** EXERCISE AIM **
Rewrite the records below, from the line containing "Select the .txt tab" through the line containing "pos(267,272)". Swap "Publications" for "Papers", keep everything else the same, and leave out the pictures.

-- RECORD SET start --

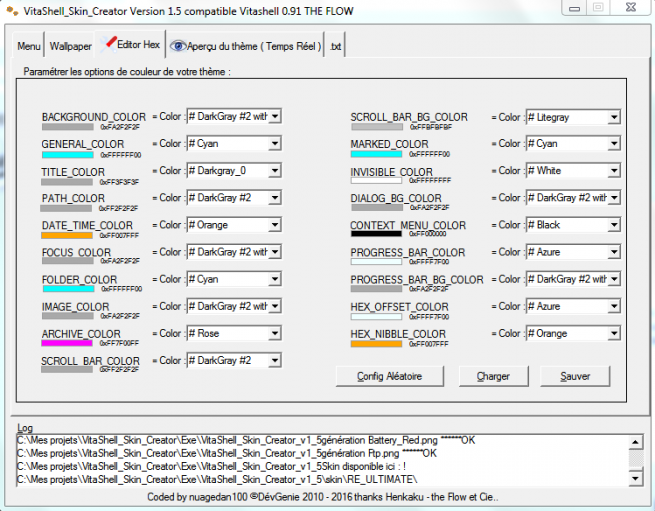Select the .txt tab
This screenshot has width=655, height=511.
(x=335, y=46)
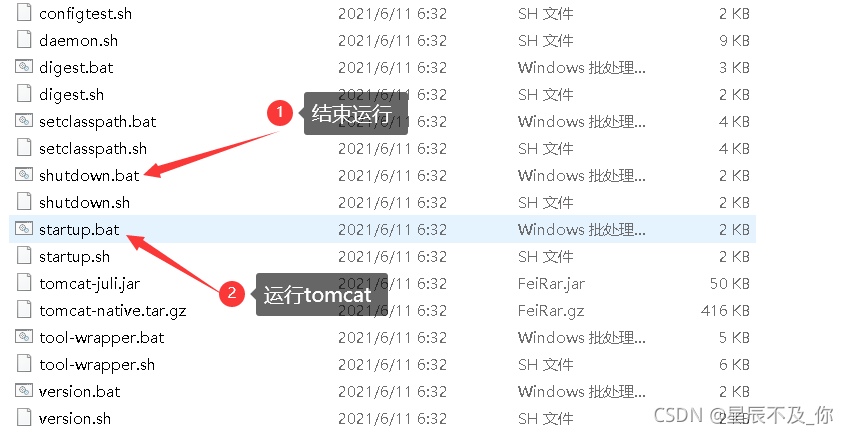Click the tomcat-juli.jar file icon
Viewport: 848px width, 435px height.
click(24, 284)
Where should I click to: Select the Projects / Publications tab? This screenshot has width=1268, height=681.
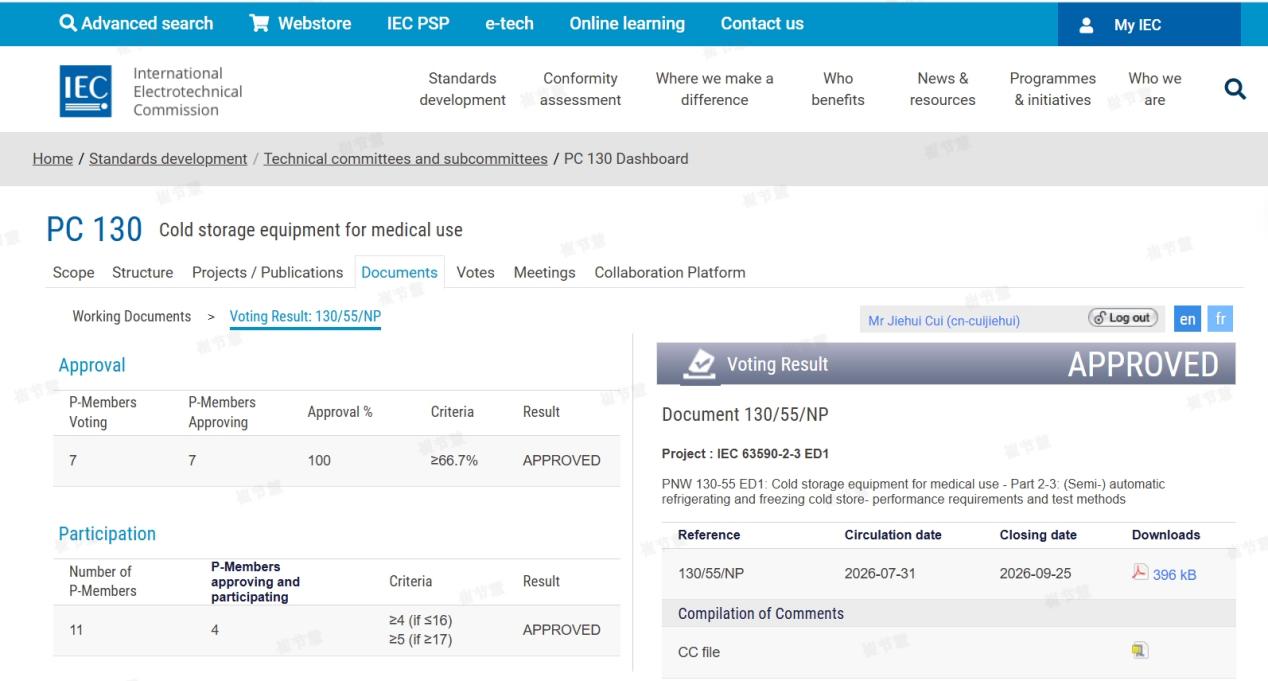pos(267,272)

-- RECORD SET end --
-- RECORD SET start --

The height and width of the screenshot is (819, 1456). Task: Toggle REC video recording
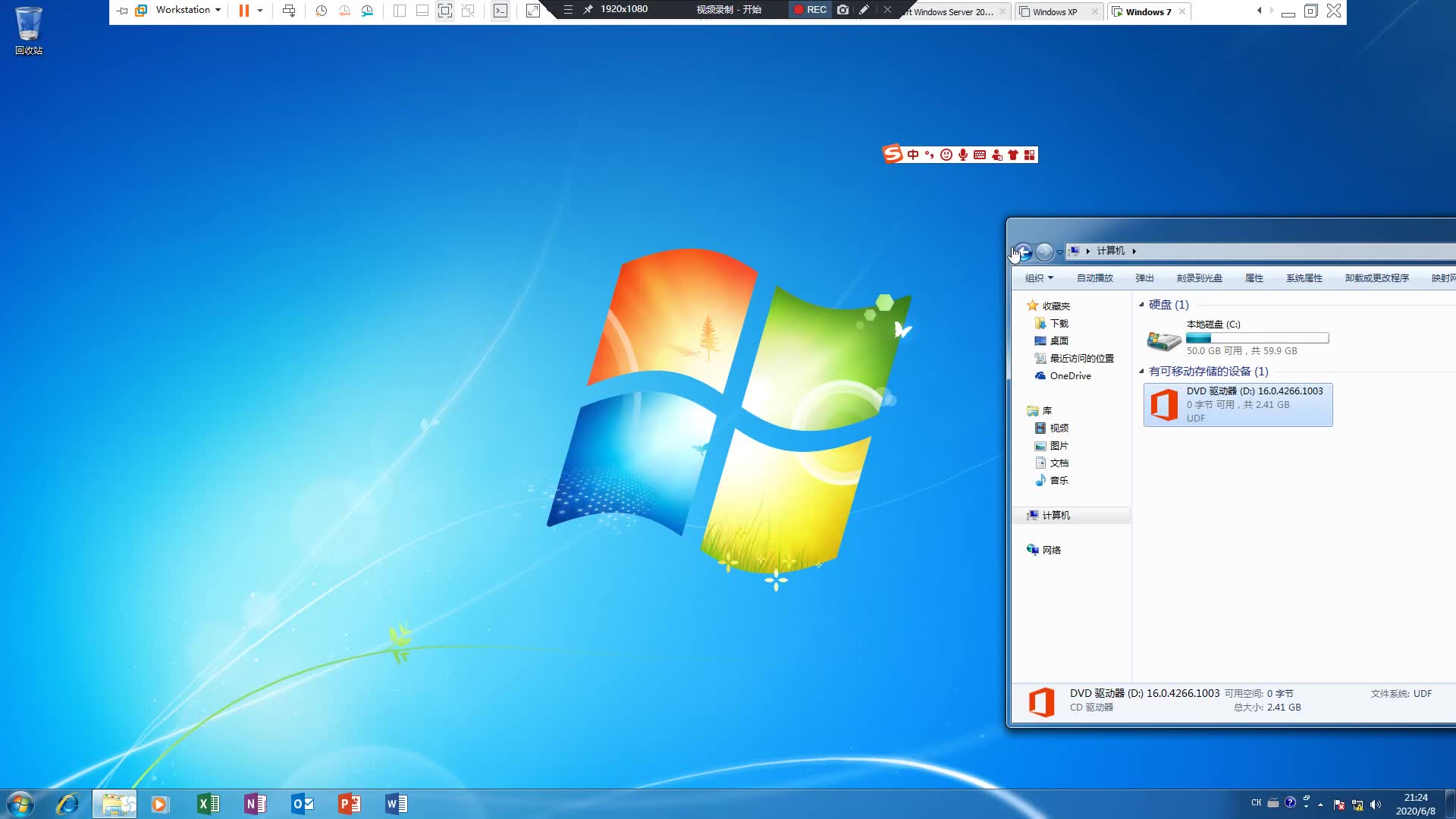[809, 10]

-- RECORD SET end --

** TASK OUTPUT **
Select the .txt tab
This screenshot has width=655, height=511.
(x=335, y=46)
Click the tomcat-juli.jar file icon
Viewport: 848px width, 435px height.
click(24, 284)
Where should I click to: Select the Projects / Papers tab? This screenshot has width=1268, height=681.
pos(267,272)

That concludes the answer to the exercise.